Fascinating history that feels very relevant today: there was recently a bank startup called TNB that tried to offer “narrow banking” which would have offered deposit accounts and plops the result directly in the Fed, passing interest to customers (nearly 2% in 2018, although obviously finance people use the obfuscated language of “basis points” to make everything seem more complicated than it really is). The opposite of fractional-reserve banking.

The Fed did not approve this, and the startup says it “seeks to offer” narrow banking to this day – it cannot accept deposits.

This is relevant to today because runs are impossible in a narrow bank, and FDIC deposit insurance (which has a $250,000 limit) is not necessary. A regular bank takes your money in deposit and immediately loans it out. The bank has a lot of money in absolute terms sitting around liquid so that customers can withdraw approximately whenever they want to, but most money they hold is actually loaned out and therefore illiquid, such that if too many of their customers withdraw at once they will not be able to access it. (This is what happened to SVB.) By contrast, a narrow bank is much simpler; it can always get all of your money immediately from the Fed.

The inimitable Matt Levine covered TNB in more approachable language. Basically, if we had that, then why would regular depositors put their money in a regular bank? Maybe they wouldn’t.
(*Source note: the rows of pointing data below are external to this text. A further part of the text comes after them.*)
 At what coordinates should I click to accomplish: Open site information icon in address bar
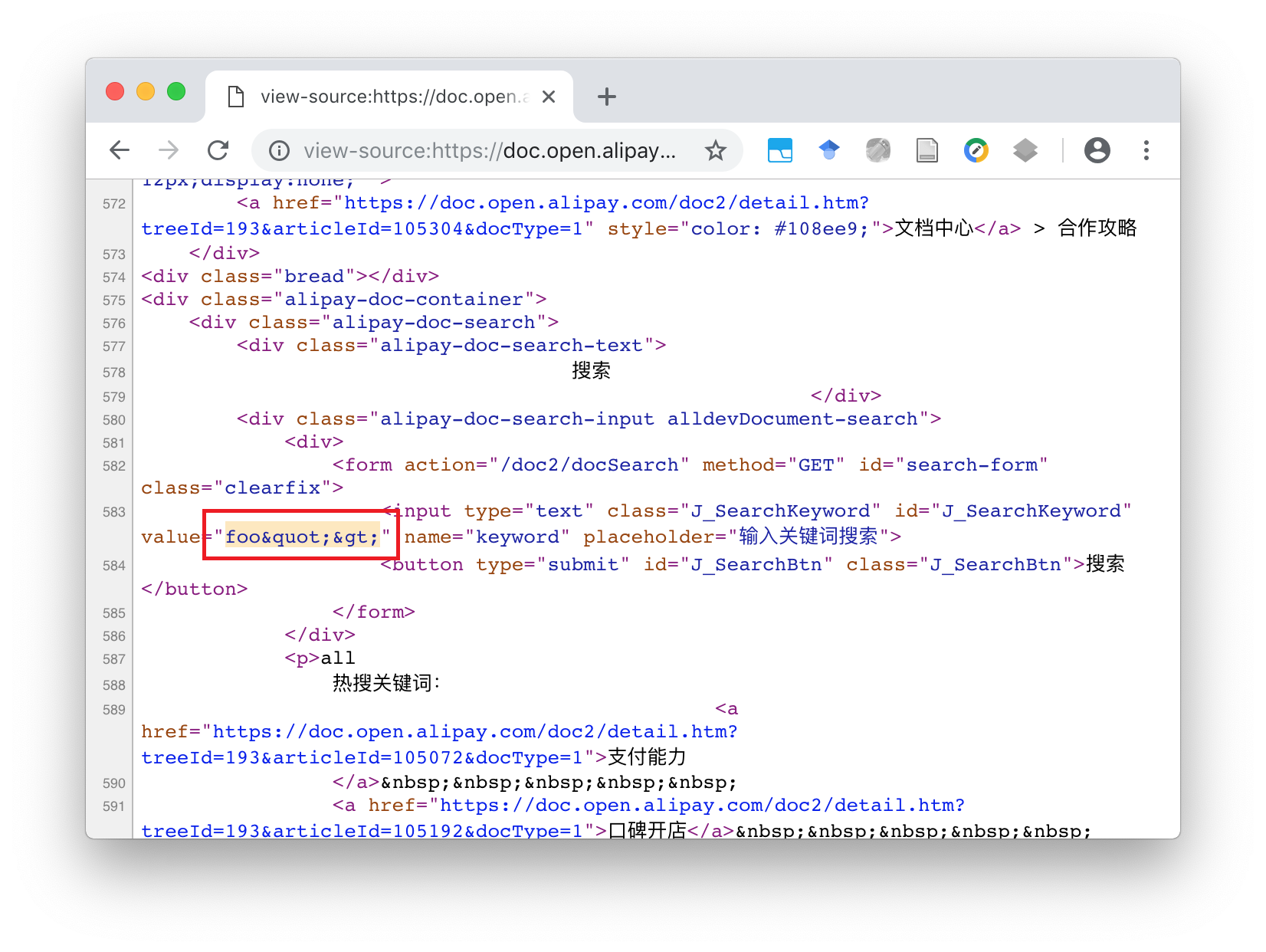pyautogui.click(x=279, y=151)
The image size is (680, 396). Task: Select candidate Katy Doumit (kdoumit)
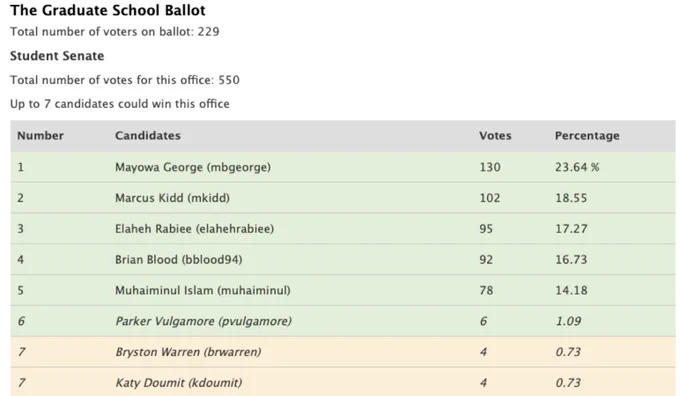[x=179, y=383]
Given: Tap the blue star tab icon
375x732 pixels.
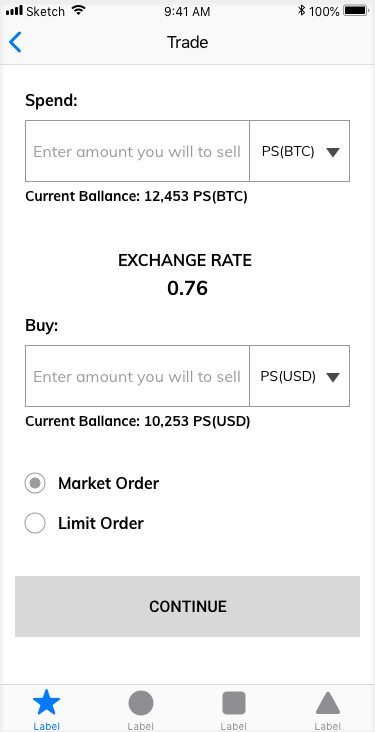Looking at the screenshot, I should click(46, 704).
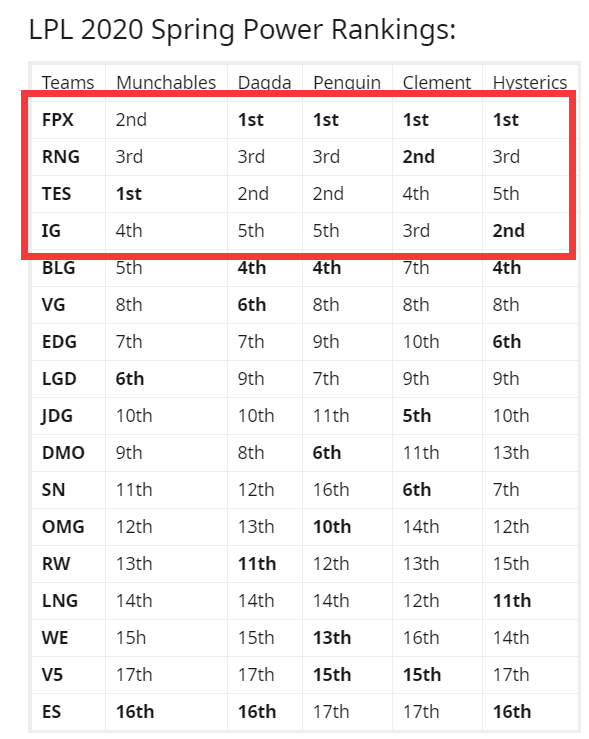Viewport: 589px width, 739px height.
Task: Click OMG's bold 10th under Penguin
Action: [x=332, y=526]
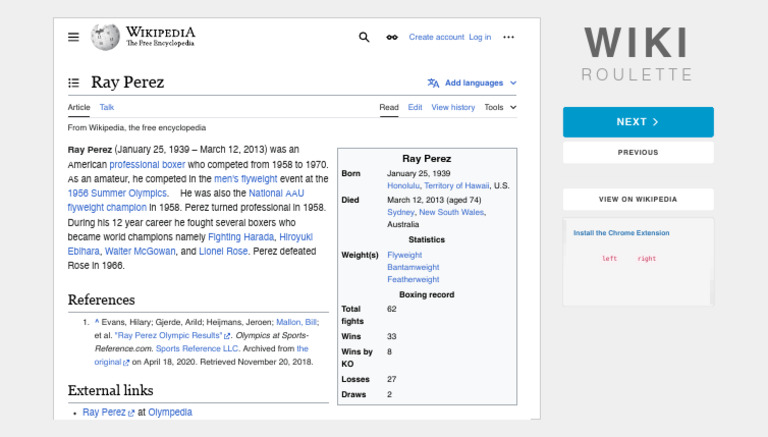Switch to the Talk tab
This screenshot has height=437, width=768.
click(x=107, y=107)
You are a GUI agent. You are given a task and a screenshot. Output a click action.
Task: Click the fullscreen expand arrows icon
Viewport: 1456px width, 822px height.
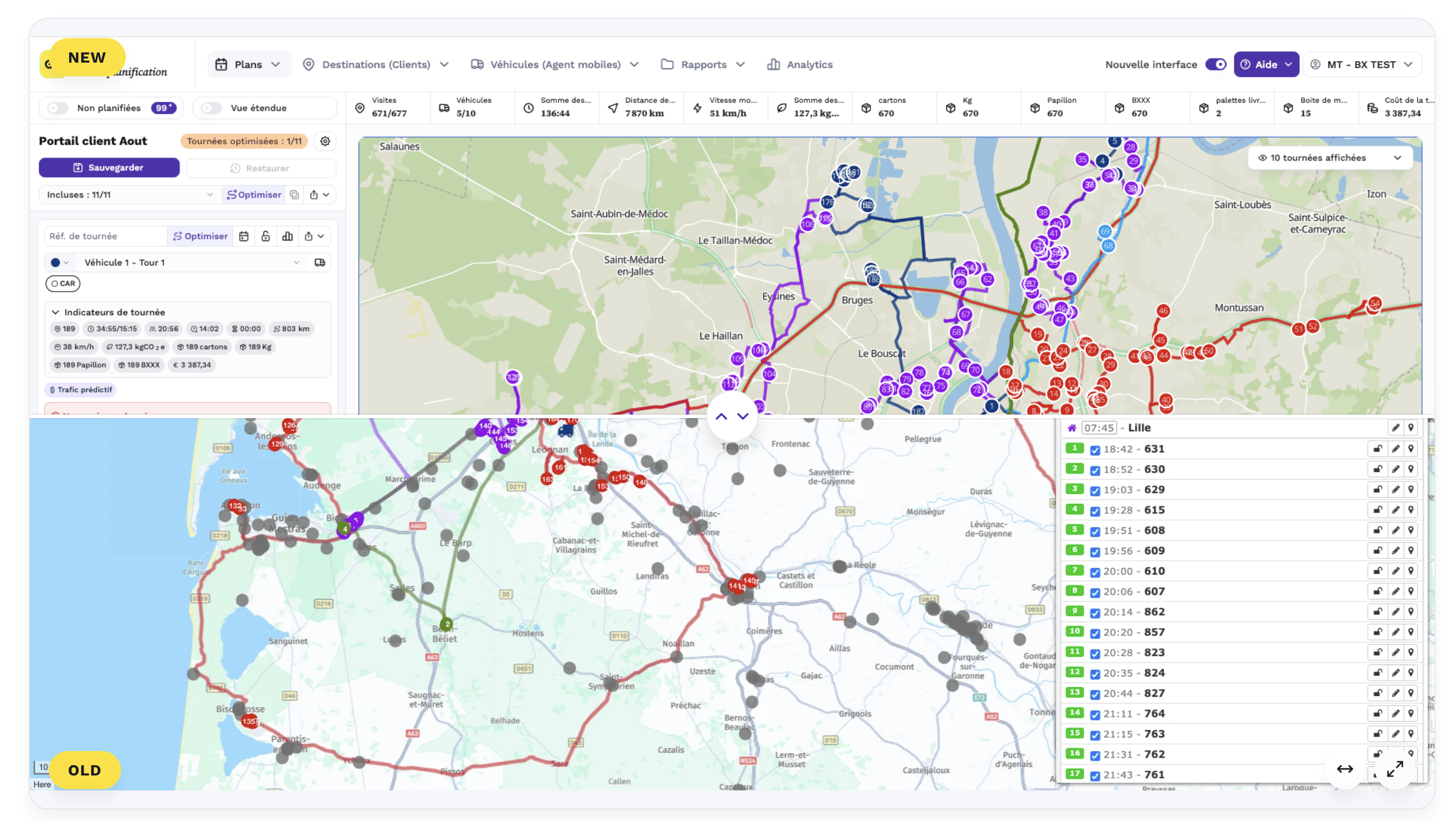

And if customers didn’t use regular banks at scale, then maybe your Chase Bank and your Bank of America don’t exist any more, and maybe it’s hard to figure out of that’s bad for society or not.

So the Fed just stonewalled. I have no position on whether this was right or wrong. But it’s pretty weird! Runs are impossible in a narrow bank, but also probably business loans of various kinds are more expensive. Maybe that’s worse?